SAN FRANCISCO – Speaking to reporters for the first time since being omitted from the Team USA men’s basketball pool, Warriors forward Draymond Green said Monday he harbors no ill will or bad feelings about the situation and plans to root for the Americans when they play at the Paris 2024 Olympics this summer.
Team USA Basketball director Grant Hill recently stated that part of the reason Green was not considered for the roster was because of his on-court antics and two NBA suspensions that he has dealt with during the 2023-24 NBA season.
The way Green sees it, however, the depth and talent among players who were selected to the pool likely were the biggest determining factor.
“I would like to believe that there’s some guys in that pool that I’m just not as good as,” Green told reporters following practice Monday at Chase Center. “Didn’t quite think it would be so many great players in the pool because it just hasn’t been [that way] over the last couple of Olympic cycles. Then you look up and all of a sudden the ‘who’s who’ is there.
“I’m no idiot. You go with the who’s who and you figure it out.”
Green played a key role on the 2016 and 2020 USA Olympic teams that captured the gold medal but was noticeably missing from the pool of players who could be on the 2024 squad.
The four-time NBA champion wasn’t the only one who played four years ago to be left off the list this time around. The Portland Trail Blazers’ Jerami Grant, San Antonio Spurs’ Keldon Johnson, Chicago Bulls’ Zach LaVine, former Warrior and current Sacramento Kings backup center JaVale McGee and the Milwaukee Bucks’ Khris Middleton all played in the 2020 Olympics but were not invited back.
The list of players who are in the pool reads like a list of NBA All-Stars: Stephen Curry and Chris Paul from Golden State, along with Damian Lillard, Joel Embiid, Kevin Durant, De’Aaron Fox, LeBron James, Kahwi Leonard, Bobby Portis and Jayson Tatum, all are being considered for the roster.

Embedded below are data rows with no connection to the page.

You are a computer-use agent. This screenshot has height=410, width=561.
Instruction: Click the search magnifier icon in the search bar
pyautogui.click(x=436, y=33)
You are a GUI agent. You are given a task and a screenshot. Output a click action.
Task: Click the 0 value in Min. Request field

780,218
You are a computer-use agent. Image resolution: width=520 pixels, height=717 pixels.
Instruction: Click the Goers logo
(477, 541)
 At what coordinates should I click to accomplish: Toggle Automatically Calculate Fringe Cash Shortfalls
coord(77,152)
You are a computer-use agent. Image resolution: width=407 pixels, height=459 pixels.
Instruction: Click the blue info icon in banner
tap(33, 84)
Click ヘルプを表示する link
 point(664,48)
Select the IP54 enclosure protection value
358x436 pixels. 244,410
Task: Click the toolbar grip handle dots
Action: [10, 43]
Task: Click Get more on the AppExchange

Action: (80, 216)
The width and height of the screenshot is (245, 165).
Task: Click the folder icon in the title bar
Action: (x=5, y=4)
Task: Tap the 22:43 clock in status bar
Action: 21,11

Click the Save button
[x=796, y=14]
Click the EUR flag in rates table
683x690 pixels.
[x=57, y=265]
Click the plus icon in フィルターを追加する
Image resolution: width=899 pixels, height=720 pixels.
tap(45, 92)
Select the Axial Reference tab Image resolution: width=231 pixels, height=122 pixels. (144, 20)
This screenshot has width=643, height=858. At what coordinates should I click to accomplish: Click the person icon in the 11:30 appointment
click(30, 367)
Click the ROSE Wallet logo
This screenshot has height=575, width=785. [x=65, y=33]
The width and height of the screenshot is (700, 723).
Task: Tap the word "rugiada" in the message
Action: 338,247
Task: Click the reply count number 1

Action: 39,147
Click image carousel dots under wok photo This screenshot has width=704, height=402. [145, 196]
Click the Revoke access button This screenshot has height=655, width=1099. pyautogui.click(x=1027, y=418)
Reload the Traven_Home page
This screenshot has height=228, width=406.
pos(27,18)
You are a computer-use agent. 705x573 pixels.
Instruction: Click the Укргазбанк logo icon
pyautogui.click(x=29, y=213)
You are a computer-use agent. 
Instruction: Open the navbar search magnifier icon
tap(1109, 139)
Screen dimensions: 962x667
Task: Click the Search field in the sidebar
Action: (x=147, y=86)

Green obviously was disappointed in not being selected but understood the process.
“I’ve played in two more Olympics than I thought I would play in, which means I’ve got two gold medals than I ever thought I’d have,” Green said. “I’ll be alright.”
Green said that being left off the roster and the buzz that it created was somewhat of a compliment in itself.
“To even be in the space of where it has to be mentioned that, ‘Hey he’s not on that list,’ … that says a lot to me about me,” Green said. “I don’t take that for granted at all. USAB has been great to me. To have the opportunities that I’ve had to compete in the Olympics and win gold medals, I wouldn’t trade those for nothing.
“Would it have been nice to play in a third Olympics? Absolutely. But I’m also not going to sit here and act like if all those same guys that’s on the list was on the list in 2016 that I would ever have the first opportunity. When it works in your favor, you take what comes with it, which is the good. Then when it don’t quite work in your favor you have to take the bad that comes with it as well. It is what it is.”
Being left off the team hasn’t diminished Green’s love or feelings for Team USA. His history with the national team won’t allow him to look at things from a negative perspective.
“No hard feelings my way,” Green said. “I’ll be rooting like hell for those guys because I am a part of the brotherhood. Regardless if I play in this Olympics or not, I’m still a part of that brotherhood and I’ll be rooting for them.”